-- Your task --
How many lines in the records below contain the word "bottom"? State only that number.

Stored data entries
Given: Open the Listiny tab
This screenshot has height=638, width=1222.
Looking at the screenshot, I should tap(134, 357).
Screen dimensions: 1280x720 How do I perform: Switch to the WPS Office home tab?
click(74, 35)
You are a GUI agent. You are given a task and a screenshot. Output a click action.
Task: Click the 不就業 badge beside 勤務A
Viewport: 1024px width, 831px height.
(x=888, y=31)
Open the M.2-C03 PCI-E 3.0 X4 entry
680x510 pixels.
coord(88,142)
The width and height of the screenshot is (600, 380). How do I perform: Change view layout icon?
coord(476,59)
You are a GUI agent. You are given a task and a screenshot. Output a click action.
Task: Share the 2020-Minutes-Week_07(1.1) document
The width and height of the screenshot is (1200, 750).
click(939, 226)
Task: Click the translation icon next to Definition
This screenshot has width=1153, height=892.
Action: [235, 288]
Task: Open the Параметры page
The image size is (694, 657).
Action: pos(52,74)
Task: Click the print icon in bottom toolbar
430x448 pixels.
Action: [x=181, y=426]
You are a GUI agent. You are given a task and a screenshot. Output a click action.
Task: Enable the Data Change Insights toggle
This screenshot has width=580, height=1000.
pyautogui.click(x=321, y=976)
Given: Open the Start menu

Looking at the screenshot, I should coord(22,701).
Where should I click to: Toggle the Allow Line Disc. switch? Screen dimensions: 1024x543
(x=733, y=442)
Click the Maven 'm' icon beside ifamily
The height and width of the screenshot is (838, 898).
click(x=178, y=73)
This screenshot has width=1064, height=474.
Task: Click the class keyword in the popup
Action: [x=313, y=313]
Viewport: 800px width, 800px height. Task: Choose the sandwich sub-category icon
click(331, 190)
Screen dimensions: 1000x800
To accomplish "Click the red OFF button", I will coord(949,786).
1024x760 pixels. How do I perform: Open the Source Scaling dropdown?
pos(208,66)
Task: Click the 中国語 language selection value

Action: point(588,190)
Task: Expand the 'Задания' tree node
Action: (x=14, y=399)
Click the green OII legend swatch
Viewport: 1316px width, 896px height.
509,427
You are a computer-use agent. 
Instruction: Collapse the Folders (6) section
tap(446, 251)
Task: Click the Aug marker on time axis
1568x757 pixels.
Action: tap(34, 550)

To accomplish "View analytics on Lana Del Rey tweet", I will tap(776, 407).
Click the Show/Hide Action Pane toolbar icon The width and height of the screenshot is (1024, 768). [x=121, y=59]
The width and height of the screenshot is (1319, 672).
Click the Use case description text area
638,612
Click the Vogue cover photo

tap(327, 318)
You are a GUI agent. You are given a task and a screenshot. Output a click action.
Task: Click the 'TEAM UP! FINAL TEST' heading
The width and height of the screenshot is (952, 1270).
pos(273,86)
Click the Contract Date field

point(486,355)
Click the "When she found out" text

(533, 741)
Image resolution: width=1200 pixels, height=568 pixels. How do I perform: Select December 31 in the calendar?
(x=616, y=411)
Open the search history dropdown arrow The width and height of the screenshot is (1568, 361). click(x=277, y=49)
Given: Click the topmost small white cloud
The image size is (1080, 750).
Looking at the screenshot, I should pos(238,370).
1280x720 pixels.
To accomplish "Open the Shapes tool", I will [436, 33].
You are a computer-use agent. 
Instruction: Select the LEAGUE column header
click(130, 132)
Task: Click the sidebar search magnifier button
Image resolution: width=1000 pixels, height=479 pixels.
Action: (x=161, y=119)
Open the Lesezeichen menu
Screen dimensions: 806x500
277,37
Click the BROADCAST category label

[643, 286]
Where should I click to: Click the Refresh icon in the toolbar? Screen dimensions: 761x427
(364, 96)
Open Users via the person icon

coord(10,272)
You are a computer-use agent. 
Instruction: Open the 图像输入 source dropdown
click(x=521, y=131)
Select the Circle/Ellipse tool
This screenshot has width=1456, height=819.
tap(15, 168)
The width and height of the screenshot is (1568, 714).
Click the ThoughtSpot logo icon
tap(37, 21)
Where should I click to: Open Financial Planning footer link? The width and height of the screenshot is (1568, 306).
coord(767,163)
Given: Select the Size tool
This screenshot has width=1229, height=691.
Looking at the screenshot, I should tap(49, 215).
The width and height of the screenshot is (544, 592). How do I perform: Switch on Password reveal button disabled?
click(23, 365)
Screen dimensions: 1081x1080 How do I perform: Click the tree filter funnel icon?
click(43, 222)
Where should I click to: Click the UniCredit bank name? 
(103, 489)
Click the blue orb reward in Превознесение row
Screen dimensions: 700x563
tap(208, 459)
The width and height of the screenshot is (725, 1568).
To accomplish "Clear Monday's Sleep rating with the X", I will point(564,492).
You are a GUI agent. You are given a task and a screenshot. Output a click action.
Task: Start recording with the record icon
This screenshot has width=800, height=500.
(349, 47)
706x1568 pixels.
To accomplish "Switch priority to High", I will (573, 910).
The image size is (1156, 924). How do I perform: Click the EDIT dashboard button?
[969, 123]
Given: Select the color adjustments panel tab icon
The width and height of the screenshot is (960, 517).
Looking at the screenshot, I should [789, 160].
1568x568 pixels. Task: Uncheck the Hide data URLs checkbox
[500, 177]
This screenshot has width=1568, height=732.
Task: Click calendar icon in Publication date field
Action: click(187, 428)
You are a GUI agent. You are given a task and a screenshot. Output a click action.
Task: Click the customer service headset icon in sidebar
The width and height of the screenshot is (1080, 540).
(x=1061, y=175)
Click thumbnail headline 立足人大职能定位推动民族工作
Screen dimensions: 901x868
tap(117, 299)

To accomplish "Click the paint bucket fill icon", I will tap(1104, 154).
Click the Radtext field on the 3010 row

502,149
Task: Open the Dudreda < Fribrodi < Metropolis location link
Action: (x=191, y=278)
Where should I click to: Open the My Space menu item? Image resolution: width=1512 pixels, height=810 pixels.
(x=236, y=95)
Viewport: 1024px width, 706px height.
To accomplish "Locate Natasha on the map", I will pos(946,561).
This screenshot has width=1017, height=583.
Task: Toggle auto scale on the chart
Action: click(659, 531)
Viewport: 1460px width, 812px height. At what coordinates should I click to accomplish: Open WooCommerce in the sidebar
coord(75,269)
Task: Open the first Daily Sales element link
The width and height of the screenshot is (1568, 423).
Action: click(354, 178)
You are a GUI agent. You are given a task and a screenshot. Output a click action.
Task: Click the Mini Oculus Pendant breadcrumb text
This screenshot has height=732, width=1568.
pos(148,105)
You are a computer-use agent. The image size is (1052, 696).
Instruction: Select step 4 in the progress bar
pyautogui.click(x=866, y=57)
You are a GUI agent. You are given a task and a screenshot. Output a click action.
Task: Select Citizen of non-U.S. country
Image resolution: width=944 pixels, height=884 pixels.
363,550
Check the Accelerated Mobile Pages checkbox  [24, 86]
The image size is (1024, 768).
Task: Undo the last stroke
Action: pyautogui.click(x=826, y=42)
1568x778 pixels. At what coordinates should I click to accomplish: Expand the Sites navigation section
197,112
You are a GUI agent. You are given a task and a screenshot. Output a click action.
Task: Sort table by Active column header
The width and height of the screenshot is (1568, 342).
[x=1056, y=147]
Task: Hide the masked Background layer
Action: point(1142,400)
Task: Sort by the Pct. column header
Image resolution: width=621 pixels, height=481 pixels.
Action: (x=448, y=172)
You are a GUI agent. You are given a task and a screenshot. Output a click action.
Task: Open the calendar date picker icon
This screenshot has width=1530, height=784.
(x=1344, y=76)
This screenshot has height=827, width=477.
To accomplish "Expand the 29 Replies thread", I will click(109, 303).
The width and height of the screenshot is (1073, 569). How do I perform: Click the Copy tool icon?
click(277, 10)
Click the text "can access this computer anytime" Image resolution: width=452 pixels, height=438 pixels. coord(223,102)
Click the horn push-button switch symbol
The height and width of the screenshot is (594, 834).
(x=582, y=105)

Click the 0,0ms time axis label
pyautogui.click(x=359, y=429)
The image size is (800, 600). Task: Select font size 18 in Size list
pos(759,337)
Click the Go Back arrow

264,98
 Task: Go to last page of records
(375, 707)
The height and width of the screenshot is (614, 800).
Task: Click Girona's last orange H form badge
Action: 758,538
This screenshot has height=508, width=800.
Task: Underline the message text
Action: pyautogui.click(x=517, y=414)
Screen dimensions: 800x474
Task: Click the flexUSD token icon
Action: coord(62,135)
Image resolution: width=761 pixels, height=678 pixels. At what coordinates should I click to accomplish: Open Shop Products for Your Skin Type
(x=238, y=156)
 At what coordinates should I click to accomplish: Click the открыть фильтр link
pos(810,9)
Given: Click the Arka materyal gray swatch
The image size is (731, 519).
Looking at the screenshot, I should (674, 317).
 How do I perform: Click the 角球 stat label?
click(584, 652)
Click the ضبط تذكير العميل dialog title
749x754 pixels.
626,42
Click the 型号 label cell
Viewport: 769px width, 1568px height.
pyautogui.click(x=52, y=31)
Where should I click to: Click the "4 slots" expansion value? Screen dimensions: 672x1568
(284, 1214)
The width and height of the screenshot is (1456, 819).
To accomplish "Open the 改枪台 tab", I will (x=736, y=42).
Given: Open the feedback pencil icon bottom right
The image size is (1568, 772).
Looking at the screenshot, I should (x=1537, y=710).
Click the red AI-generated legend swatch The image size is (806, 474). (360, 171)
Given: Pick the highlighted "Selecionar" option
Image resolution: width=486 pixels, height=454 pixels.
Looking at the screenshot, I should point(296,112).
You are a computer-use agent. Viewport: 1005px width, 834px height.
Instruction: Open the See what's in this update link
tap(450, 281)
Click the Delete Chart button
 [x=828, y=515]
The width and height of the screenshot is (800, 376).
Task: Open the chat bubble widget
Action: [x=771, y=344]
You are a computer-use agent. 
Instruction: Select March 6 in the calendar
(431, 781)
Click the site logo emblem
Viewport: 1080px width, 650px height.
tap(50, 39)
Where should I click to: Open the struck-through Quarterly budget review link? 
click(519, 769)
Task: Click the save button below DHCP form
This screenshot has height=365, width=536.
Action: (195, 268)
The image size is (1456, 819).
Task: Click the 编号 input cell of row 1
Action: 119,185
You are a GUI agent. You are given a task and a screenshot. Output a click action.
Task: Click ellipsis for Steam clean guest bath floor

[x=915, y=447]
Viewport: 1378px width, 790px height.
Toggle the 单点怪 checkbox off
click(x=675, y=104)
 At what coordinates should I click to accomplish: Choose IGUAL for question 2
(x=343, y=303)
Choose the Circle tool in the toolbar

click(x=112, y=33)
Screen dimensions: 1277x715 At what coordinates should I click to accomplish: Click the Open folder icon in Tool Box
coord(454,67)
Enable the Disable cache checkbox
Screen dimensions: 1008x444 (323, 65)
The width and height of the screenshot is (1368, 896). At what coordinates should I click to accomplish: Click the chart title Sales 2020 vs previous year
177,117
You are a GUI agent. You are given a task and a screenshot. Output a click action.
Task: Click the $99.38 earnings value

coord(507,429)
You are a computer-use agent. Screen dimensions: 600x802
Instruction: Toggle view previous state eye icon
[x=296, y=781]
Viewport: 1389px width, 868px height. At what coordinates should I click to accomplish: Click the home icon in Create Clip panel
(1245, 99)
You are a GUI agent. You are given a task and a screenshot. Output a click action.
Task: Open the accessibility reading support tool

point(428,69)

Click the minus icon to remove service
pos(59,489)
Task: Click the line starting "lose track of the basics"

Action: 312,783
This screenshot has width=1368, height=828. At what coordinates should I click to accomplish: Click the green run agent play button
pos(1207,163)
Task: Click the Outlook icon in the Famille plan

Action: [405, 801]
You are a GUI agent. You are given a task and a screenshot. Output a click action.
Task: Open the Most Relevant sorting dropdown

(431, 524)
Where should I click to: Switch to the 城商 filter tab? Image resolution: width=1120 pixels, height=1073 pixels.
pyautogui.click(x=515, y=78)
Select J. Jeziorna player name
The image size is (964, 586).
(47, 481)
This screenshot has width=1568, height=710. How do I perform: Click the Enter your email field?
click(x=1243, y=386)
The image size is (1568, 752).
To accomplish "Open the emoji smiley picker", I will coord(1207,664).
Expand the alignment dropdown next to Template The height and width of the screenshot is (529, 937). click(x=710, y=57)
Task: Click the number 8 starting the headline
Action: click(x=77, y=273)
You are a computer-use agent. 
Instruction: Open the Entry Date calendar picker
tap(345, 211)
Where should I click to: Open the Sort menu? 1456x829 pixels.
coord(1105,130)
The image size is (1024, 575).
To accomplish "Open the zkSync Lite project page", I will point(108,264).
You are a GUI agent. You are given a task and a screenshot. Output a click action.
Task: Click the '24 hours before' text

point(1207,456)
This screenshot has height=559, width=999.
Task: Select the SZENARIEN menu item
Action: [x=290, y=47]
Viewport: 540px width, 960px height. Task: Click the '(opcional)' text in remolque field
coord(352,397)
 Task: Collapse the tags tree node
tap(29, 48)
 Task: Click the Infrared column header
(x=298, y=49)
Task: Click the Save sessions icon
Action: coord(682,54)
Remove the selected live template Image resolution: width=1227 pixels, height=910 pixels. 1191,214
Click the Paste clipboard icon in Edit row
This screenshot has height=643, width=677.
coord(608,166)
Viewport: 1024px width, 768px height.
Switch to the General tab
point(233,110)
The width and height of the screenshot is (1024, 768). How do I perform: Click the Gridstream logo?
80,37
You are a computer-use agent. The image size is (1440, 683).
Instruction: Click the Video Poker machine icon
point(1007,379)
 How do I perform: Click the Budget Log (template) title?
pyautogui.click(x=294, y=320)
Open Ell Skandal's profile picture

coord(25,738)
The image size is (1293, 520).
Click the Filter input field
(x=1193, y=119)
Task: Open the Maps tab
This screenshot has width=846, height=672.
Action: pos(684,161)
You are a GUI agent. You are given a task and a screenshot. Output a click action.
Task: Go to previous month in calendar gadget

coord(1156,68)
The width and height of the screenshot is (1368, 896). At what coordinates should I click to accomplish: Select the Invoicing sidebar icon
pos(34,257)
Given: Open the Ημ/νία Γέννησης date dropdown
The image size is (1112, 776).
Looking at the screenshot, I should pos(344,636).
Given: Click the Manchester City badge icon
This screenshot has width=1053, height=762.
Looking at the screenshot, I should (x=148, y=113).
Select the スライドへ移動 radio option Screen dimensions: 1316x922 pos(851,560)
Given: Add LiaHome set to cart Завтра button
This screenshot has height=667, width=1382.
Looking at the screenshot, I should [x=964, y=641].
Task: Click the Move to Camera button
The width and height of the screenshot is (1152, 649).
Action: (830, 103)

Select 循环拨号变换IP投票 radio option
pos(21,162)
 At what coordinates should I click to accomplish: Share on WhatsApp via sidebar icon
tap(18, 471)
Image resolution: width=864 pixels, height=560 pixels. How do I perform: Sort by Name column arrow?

-- Task solution --
2